» **Source information**:

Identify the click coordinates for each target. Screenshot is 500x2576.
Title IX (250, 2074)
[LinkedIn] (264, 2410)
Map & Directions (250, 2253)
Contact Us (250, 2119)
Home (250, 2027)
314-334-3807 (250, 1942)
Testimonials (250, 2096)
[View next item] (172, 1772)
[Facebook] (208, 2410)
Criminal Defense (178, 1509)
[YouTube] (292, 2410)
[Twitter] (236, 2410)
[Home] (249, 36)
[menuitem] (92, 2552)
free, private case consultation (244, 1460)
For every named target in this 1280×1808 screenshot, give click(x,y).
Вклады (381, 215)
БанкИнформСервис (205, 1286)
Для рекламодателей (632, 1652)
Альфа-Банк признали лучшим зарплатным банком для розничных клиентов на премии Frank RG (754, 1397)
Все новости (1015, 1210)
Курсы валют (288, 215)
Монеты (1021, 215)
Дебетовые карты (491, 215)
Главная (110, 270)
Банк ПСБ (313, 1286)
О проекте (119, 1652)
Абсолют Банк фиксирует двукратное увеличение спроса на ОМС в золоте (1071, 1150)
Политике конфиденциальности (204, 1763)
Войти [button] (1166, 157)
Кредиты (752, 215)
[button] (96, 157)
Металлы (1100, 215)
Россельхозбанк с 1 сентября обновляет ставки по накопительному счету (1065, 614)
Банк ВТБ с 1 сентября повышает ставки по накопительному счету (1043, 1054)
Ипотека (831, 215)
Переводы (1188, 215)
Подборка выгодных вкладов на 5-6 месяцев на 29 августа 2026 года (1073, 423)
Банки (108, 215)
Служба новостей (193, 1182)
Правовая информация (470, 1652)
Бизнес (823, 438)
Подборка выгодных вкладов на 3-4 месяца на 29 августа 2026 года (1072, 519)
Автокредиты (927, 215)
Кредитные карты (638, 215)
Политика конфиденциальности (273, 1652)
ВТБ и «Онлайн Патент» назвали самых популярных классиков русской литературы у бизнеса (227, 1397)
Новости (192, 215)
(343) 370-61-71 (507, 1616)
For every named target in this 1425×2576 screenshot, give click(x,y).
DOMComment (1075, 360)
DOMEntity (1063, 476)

» **Directions**: Restate word for word the entries above from the line with "Служба новостей (193, 1182)" through the line with "(343) 370-61-71 (507, 1616)", inclusive, leaving out everything else.

» **Response to the task**:
Служба новостей (193, 1182)
Правовая информация (470, 1652)
Бизнес (823, 438)
Подборка выгодных вкладов на 3-4 месяца на 29 августа 2026 года (1072, 519)
Автокредиты (927, 215)
Кредитные карты (638, 215)
Политика конфиденциальности (273, 1652)
ВТБ и «Онлайн Патент» назвали самых популярных классиков русской литературы у бизнеса (227, 1397)
Новости (192, 215)
(343) 370-61-71 (507, 1616)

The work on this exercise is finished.